Stewart Hobbies F 9 VS Proto 1000 F 3 review.

As some of you know, I bought a pair of Stewart Hobbies F 9’s around a month ago. A unit is powered and B unit is a dummy like me! I did ask what people here thought of them before I opened the box, in case it was a bad buy, and they got a good review. What I was hoping for was a engine that was good as my Proto 1000 F 3’s. After a month of running my thoughts on the Stewart’s.

First the paint is good, paint lines are straight and no over spray. There are details that can be added to the trucks and you add the air horns your self. I have not added the details yet, will in a few weeks. Body snaps on like the Protos F-3. On the A units, front coupler pocket has to come off first. You all so need to use a drop knuckle coupler to get to correct coupler height.

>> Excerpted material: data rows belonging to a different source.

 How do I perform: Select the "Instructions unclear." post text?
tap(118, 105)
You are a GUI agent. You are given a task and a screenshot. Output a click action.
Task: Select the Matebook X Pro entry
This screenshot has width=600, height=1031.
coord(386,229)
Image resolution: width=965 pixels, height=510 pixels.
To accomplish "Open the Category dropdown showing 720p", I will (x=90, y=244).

Pretty much on par a the Proto 1000 as far as paint and detail. PK 1000 have all the details installed.

Side vents(right term) on the Stewart’s seem a little better.

Mounting the couplers, the Stewart’s are different.

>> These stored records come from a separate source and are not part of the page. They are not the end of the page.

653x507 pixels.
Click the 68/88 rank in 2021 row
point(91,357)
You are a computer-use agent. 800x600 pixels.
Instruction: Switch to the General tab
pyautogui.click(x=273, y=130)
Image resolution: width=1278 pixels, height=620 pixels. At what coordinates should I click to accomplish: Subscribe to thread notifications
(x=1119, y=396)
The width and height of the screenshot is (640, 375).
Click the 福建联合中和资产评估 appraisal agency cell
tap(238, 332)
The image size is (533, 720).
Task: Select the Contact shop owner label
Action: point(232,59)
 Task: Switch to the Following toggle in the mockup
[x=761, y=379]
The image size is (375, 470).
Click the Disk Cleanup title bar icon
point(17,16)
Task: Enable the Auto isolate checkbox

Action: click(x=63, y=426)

You have to line up the post and holes and push on to the mounting point on the chassis. It fits like a C Clip, snaps on. Not hard, but the front pocket on the A Unit is little harder than on the Proto that use a screw.

Chassis and electronic and decoder installation, Stewart’s are much better!

Stewart

If it will clear on your curves, Kadee has a conversion for the Stewart F’s that gives you closer coupling between the A and B units. The 450 or 415 I think.

The yellow LED is the only annoying thing about Stewart, but I suppose it’s no worse than the bright bluish ones Bachmann put in some of their locos. I replace them. On the F it’s probably a 5mm LED, a golden white one from Miniatronics will directly replace the factory one. The clip is SUPPOSED to come off, you slide back the outer housing to release the tension on the contacts and pull out the LED. Takes a little dexterity, pulling back the clip an dholding the loco with one hand while trying to slip the LED leads into the holes. I might save the yellow ones to make signals…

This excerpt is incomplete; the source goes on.